You know someone, don’t you, who can be counted on to go “blech!” when they try to eat anything new to them. Whether it’s kohlrabi or Brazil nuts or hummus, the “ick!” is out of their mouth almost before the food has gone in. It’s the sort of reaction we might expect from children, but I bet we’ve all known plenty of adults whose first reaction to any unfamiliar sense experience is a reactive “No! Not that. I don’t like it!”
People surely have a right to their likes and dislikes. That is not the issue. It is the knee-jerk reactive nature of these judgments of taste that intrigues and troubles me. And if it is true, as I suspect it is, that “how we do anything is how we do everything,” paying close attention to our judgements about new perfumes can help us explore our own tendencies toward judgment and criticism in general. In fact, one of the reason that perfume is such a rife area for inspecting our habits of judgment is that it’s typically regarded as a sort of trivial luxury area, one in which we are repeatedly instructed that “everyone is entitled to their own opinion.” I am entitled to something? Well, then, yes, please, I’ll take two dozen!
When it comes to perfume, then, we may even be largely in the habit of feeling like we should have strong opinions, and even worry that not having them is a sign of our ignorance or weak character. When I used to shove my perfumed wrist into my partner’s face (rude, I know, but I was enthusiastic), I was troubled by how frequently she expressed immediate praise or disgust. It was surprising too, because she is some sort of super-taster (and sniffer), easily able to discern subtle flavors and odors that are indistinguishable to me. She is far from being a philistine, then. Finally, I requested: “Would you mind first describing what you smell, and what it evokes, instead of fast forwarding to whether or not you like it?”
Partly because she has practiced Buddhist mindfulness techniques for years, this has not been especially difficult for her. It also helps that I now confirm that she actually wants to sniff my wrist before flapping my hand in front of her face. It’s a reminder that once we have been primed to open the gap between our sense experience of the scent and any judgment we may (or may not) ultimately decide to form and express, everything is possible. Rather than focus on what the scent means TO ME, or can do FOR ME, we can simply experience it, to follow its development, listen to it. We can sit with it and let it be what it is, rather than summarily imposing our verdict on it.

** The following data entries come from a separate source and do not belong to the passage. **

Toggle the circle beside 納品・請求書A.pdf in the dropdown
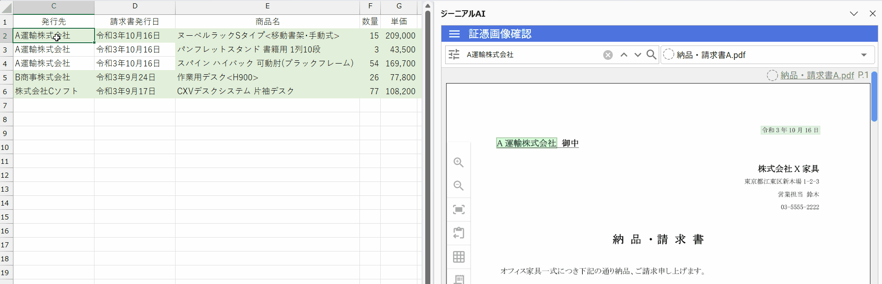The height and width of the screenshot is (284, 882). click(x=668, y=55)
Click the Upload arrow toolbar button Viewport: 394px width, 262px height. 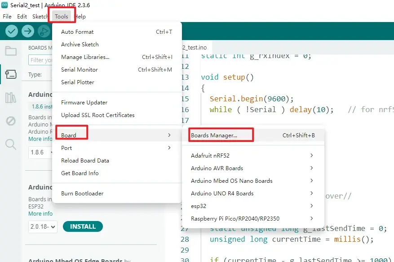(28, 31)
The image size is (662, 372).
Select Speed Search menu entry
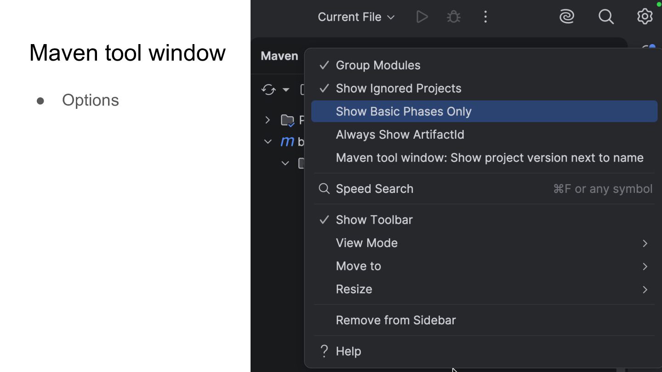click(x=375, y=189)
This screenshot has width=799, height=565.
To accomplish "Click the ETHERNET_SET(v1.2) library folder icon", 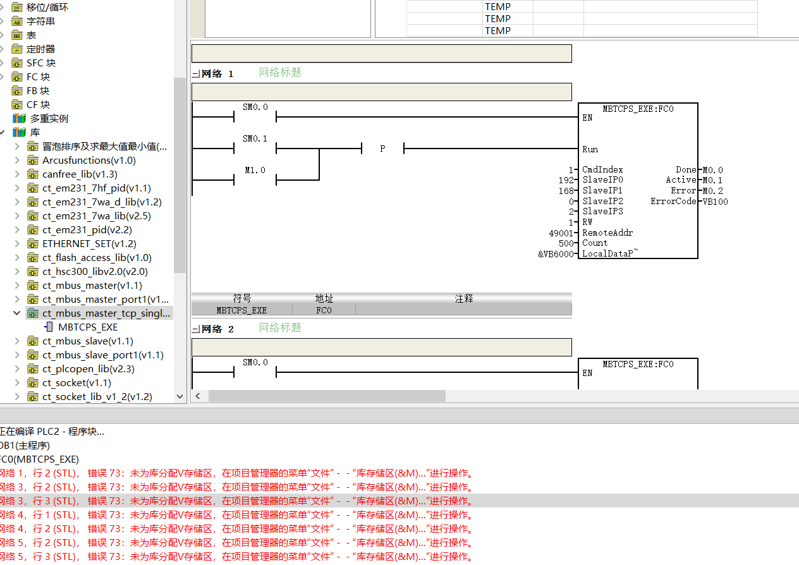I will click(x=33, y=244).
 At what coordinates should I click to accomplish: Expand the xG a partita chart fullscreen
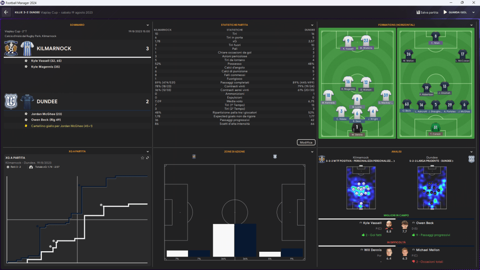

Sure, maybe we will ultimately conclude that it’s just one more riff on Dior Homme or, conversely, that it simply must join our shelf of favorites alongside Jubilation 25, Rien, and Carnal Flower. It’s not that judgment is bad and we are somehow required to infinitely suspend it. But if our aim is to really experience perfume, rather than, say, merely to embark on a consumer sorting experience to figure out what to buy, we must commit to occupying the gap between sensation and judgment for a little longer than may, at first, be comfortable.
And, obviously, this isn’t solely, or even mainly, about perfume. My failure to notice and occupy the open space before the fall of judgement’s axe is what permits me to reactively, nearly unconsciously, scan my world and decide which people, places and projects are worth my time. I may not say “blech!” when I meet someone with a look, vocal quality, or way of being that catches me off guard, but that may be what I’m feeling. In short, I love perfume for its own sake, but I think I love it just as much for helping me experience the world more fully, for being a doorway into greater awareness, mindfulness and compassion.